Since the Kansas City Chiefs tragedy last Saturday — linebacker Jovan Belcher shot and killed his girlfriend, Kasandra Perkins, then drove to Arrowhead Stadium and killed himself in front of Chief coaches and management — the discussion has somehow centered on gun control. NBC’s Bob Costas used his forum on Sunday Night Football to urge for gun control. Since then, there has been much discourse on the number of professional athletes who own firearms and why.
It’s all terribly interesting. And totally misguided. Gun control is not the hot-button issue in the death of Kasandra Perkins. Domestic violence, which is not limited to or even dominated by gun use, is at the core of this tragedy.
Domestic violence is rampant in our nation, and the vast majority of incidents do not occur with guns. This was not an isolated incident. This was not a chance encounter when emotions escalated. The Chiefs had helped Belcher and Perkins with counseling. They obviously were having problems. This wasn’t wrong place at the wrong time.
This was a story too often told. A domestic dispute turns violent, whether it’s with fists or guns or any other kind of weapon. And gun control would not have stopped it. Maybe you can argue that Belcher turning murderer would have been more difficult without a gun at his disposal. Maybe so. But I think it’s more likely that gun control would have prevented Belcher’s death, not Perkins’.
I would have liked to hear Costas rail against domestic violence. Teenagers killed in the street over shoes? Or a party goes wild, then goes violent, and someone starts shooting? Fine. That’s a gun issue. But a man and a woman, who together have a child, and argue over whatever, and someone loses their cool. That’s not a gun deal. That’s an anger management issue. That’s a dealing-with-emotions issue.

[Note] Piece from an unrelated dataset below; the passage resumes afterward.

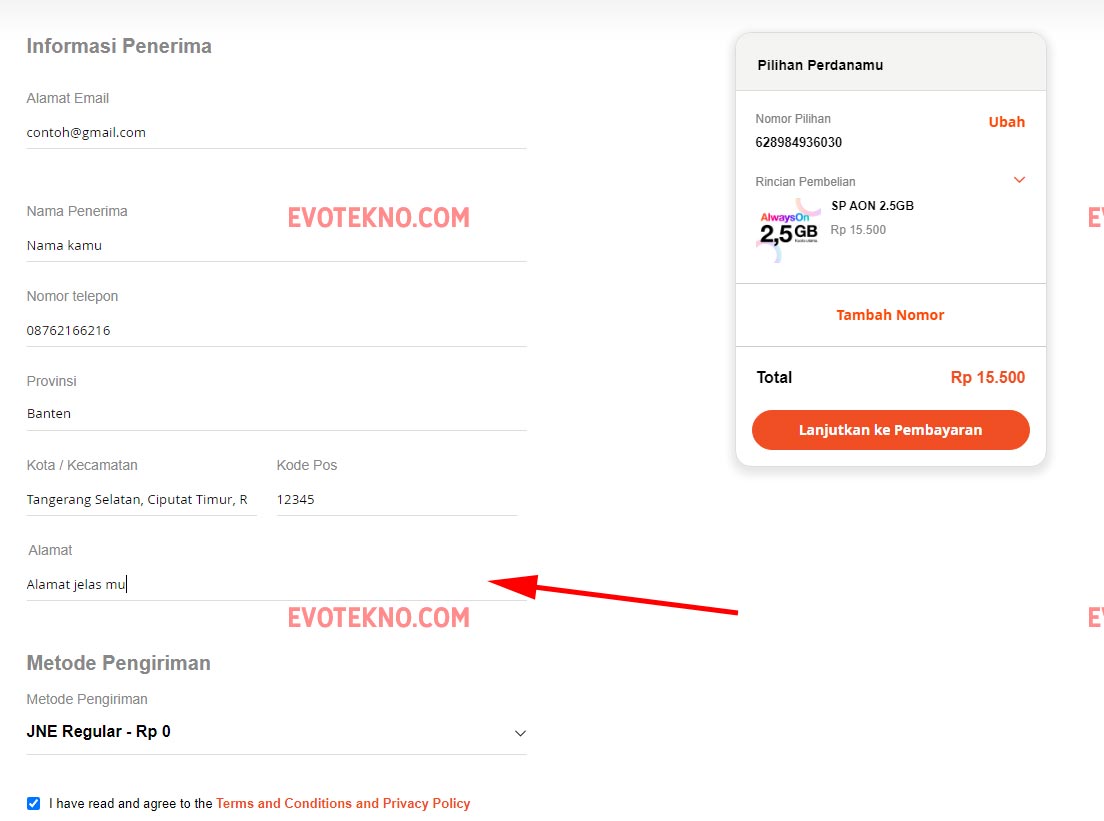1104x821 pixels.
Task: Open Terms and Conditions and Privacy Policy
Action: (x=343, y=803)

Making this about guns seems to absolve Belcher of some of the responsibility, which frankly has been a disturbing trend in this story. I heard a caller on ESPN radio Sunday morning, say Chief fans were conflicted on how to feel and that the game should have been postponed, if for no other reason than that. That Chief fans wanted to honor Belcher but also were horrified by what he did.
Honor him? He was a murderer. On Friday, he was a linebacker. On Saturday, he was a murderer, and anyone conflicted by that has problems. And blaming guns is just one more way to divert blame from Jovan Belcher.
I’m actually for cleaning up the streets. Getting as many guns off the street as possible. Sign me up. There are times when guns are the problem.